1000v Blues

As we all know new things are happening in the virtualization world everyday, it doesnt necessarily mean that we should jump on a new technology that got introduced yesterday into our production envirnoment. Every technology has its place and should only be implemneted to benefit the business. Labs are a perfect place to fullfill your apetite for knowing new cool tools not the production world.

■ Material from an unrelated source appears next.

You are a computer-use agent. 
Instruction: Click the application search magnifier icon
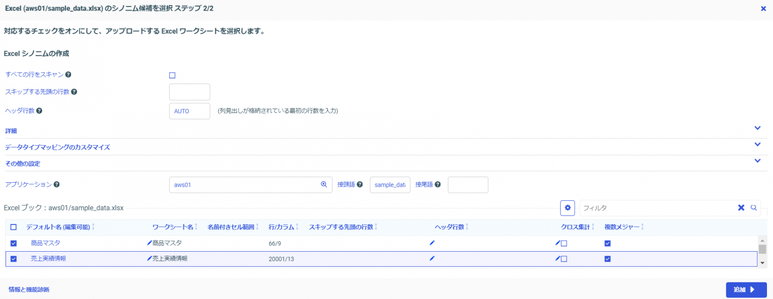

In spite of the the advantages a std vSwitch has, a 1000v switch certainly gives you more capabilities. But are the new capabilities really going to be utilized? We have implemented 1000v into the environment and not one person really knows exactly whats going on. It has become more a learn as you go sort of game. Its exciting but only until something really goes wrong. Over time the team has developed a certain level of comfort with the 1000v however we are still not a 100% sure. Besides the idea behind having a distributed switch is also to make changes from a central location. It doesn’t help if you have multiple vCenters when there should have only been multiple clusters in the same vCenter instance. Now you have multiple 1000Vs to manage and more things that could go wrong. But the number of switches would have been far more if these isolated vCenters didnt have distributed switches. Then again, if these were std swicthes, they wouldn’t have had to patched like the VSMs in the 1000v do. And new patches could put a lot at stake. Yeah yeah, you could test it out i labs but we all know its never the same.

My point is, 1000v are great to have, but it goes back to the why do we need it? If you have compelling reasons as to how it could better your environment, one must go ahead with the headache. However, if these reasons don’t hold a lot of weight, the 1000v switch could easily become a hassle. And as always, please do proper testing in labs and don’t simply rely on white papers and he said she said. I have seen these being implemented in environments to give back the switching to the network teams as well. If that is the case, then I am sure your network team will appreciate in being part of the planning. Let’s get one thing straight, just like we don’t want multiple vCenters when multiple clusters within the same vCenter would do the job for obvious reasons, I am sure the networking team would also have issues with multiple vSwithes that they have no control over. Let them take over the switching aspect to better the end result. But lets not introduce this monster until you have a proper understanding of how it actually works. Guessing your way through may help you to set it up, however that may not be an efficient method for troubleshooting when an issues comes up.

 

e1000 packet loss

While going through the network stats in esxtop, I noticed huge percentage of recieved packets being dropped. For a second I thought I am not looking at the right screen but I was. The numbers were all over the place and didnt make any sense at all. They jumped from 20%, to 90% to 3%, 48% all with 5-6 sec. Sadly this was having to almost all the VMs. I didnt know if this was really happening or the host didnt really know what was going on as we are using the 1000v.

 

I asked our network team to use their tools to see if they are noticing the same thing on their end. They are still researching the issue. In order to restore some sanity, I decided to increase the receive buffer of a VM to see if that would make any difference. It didn’t! Finally I decided to start looking at a few VMs that weren’t experiencing this issue. To my surprise they were all XP machines. I started to think it is guest related in some way. Upon further investigation, I noticed the XP VMs were running the flexible NICs vs the e1000 that was running on the other 2003/2008 VMs. My next step was to replace the NIC on one of the VMs with the vmxnet NIC to see what happenes. WOLLLLAA! the drop packets went down the 0 and stayed there.

I am waiting on the network team to confirm that the e1000 was in fact loosing actual packets and the esxtop wasn’t simply nutty. Once they do confirm this, I plan on replacing the NICs on the other VMs as well. The vmxnet will give you better throughput, they are less CPU intensive and lastly according to ESXTOP they aren’t loosing packets like the e1000 were. The e1000 were great until the vmxnet came around. I think its about time we start looking into implementing this. One thing I don’t like is that the vmxnet NICs appear as removable objects in your system try like a USB drive would . I am sure there must be a way to fix it, I just haven’t figured it out yet.

EDIT: 11/24

VMware released a patch in Sept to address this issue. It turns out that the packet loss being reported on ESXTOP for e1000 nics was not correct.

 

vCPU worlds

While going through series of esxtop or should I say resxtop stats, I noticed that certain VMs had a higher count of worlds they were involved with. Considering I was researching an issue with performance of some of the VMs in the envirnoment, it only made sense to look further into this. Typically a vSphere VM with a single CPU would see 3 worlds (VMX, MKS and the vCPU), however a couple of my single vCPU VMs saw four, the additional world was “Worker” in one instance and “psharescan” in the other. Google didnt help much neither did the endless pdf I went through to figure out what was their purpose. However, upon vMotioning these trouble makers to a different host, the number of worlds got cut down to 3. The number never went back up but not knowing what those unknown worlds were is driving me crazy. One day I will figure it out.

Moral of the story; vCenter may have improved over the years and with 4.1 now we have more stats than ever with storage and networking I/O and what not. With all that in mind, esxtop/resxtop still remains a very nifty tool in every VMware Admin’s toolkit. If you don’t use it, get used to using it because at some point you will find yourself playing with it.